> _EXERCISE PROMPT_: Go over the lines below, and when one contains the word "title", copy it.

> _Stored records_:
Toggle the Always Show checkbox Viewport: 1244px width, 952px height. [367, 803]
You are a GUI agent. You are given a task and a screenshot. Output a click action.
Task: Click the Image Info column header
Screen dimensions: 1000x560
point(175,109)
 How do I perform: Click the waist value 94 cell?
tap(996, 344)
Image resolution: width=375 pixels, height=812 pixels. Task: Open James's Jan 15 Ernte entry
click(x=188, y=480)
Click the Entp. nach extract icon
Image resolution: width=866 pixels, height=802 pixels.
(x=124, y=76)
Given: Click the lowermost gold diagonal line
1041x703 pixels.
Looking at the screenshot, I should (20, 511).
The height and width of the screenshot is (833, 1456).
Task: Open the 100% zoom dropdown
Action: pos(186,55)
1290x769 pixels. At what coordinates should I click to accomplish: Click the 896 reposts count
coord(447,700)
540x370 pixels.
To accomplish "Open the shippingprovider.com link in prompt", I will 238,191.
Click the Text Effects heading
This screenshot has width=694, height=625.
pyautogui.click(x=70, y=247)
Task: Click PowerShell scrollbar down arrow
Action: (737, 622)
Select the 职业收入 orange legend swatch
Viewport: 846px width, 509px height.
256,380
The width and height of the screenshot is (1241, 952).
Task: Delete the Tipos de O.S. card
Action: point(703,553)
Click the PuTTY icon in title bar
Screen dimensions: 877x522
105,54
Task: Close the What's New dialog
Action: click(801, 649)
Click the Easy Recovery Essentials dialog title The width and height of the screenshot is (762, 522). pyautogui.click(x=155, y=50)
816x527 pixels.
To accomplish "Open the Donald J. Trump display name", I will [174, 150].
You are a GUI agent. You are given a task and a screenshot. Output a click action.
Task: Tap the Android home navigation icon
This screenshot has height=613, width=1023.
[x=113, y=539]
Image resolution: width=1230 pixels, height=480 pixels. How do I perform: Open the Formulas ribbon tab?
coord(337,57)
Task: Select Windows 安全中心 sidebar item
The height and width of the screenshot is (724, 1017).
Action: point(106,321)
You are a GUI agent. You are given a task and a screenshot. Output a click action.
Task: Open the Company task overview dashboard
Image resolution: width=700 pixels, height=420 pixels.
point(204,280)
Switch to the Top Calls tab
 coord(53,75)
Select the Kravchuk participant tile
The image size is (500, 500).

> _EXERCISE SOLUTION_:
Click the PuTTY icon in title bar
Click the Easy Recovery Essentials dialog title The width and height of the screenshot is (762, 522). pyautogui.click(x=155, y=50)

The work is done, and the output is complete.